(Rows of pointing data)
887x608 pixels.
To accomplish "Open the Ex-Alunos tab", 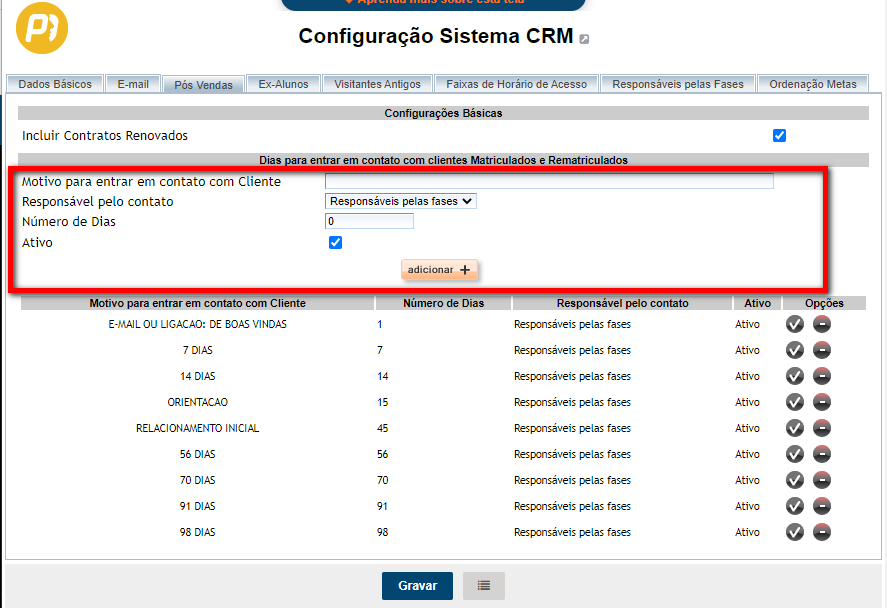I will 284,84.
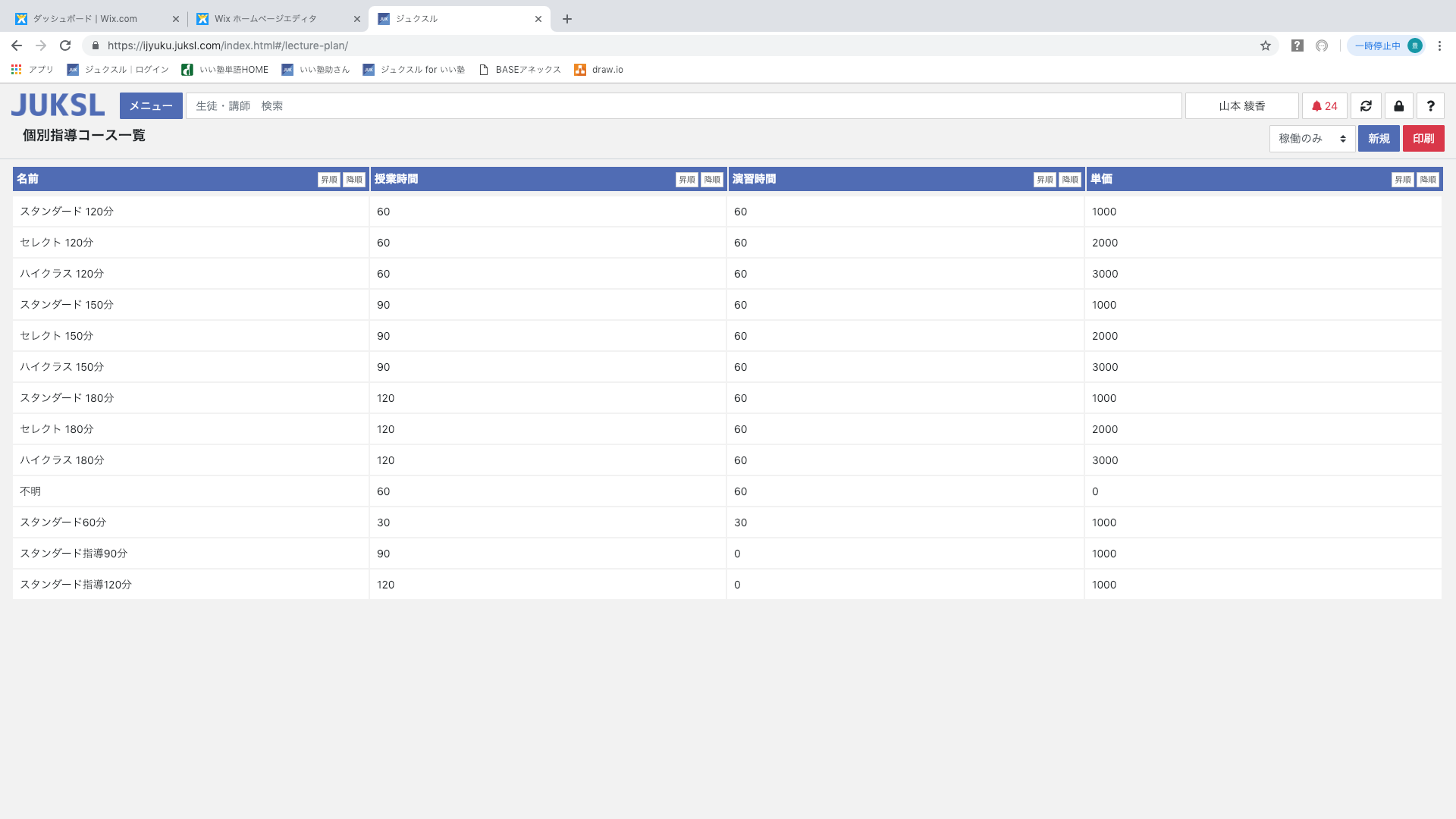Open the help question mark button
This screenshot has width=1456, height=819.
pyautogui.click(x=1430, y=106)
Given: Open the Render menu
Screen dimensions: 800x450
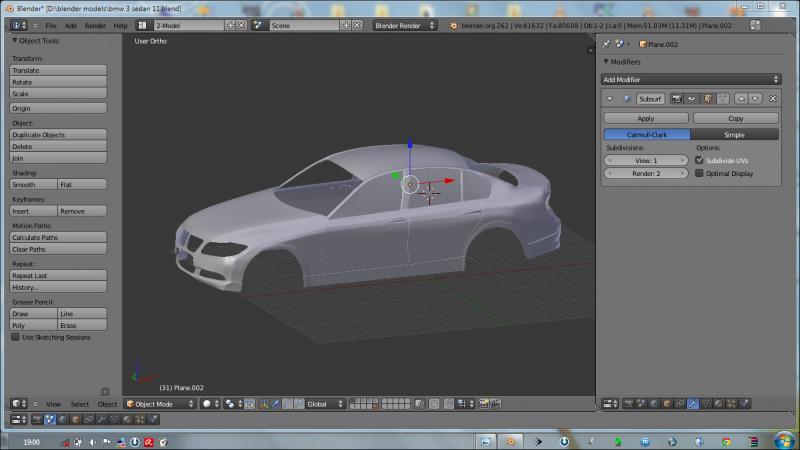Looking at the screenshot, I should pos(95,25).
---
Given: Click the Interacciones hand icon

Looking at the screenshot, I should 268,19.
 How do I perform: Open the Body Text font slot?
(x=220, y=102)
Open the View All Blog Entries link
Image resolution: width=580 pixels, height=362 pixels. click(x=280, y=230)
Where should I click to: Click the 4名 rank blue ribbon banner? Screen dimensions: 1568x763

#### [Exercise prompt]
Switch "Blog Entries" to "News Articles" in the items from the line with "How do I perform: Open" to the line with "Where should I", and leave everything else in those lines unchanged. Return only those lines.

#### [Reply]
 How do I perform: Open the Body Text font slot?
(x=220, y=102)
Open the View All News Articles link
Image resolution: width=580 pixels, height=362 pixels. click(x=280, y=230)
Where should I click to: Click the 4名 rank blue ribbon banner? Screen dimensions: 1568x763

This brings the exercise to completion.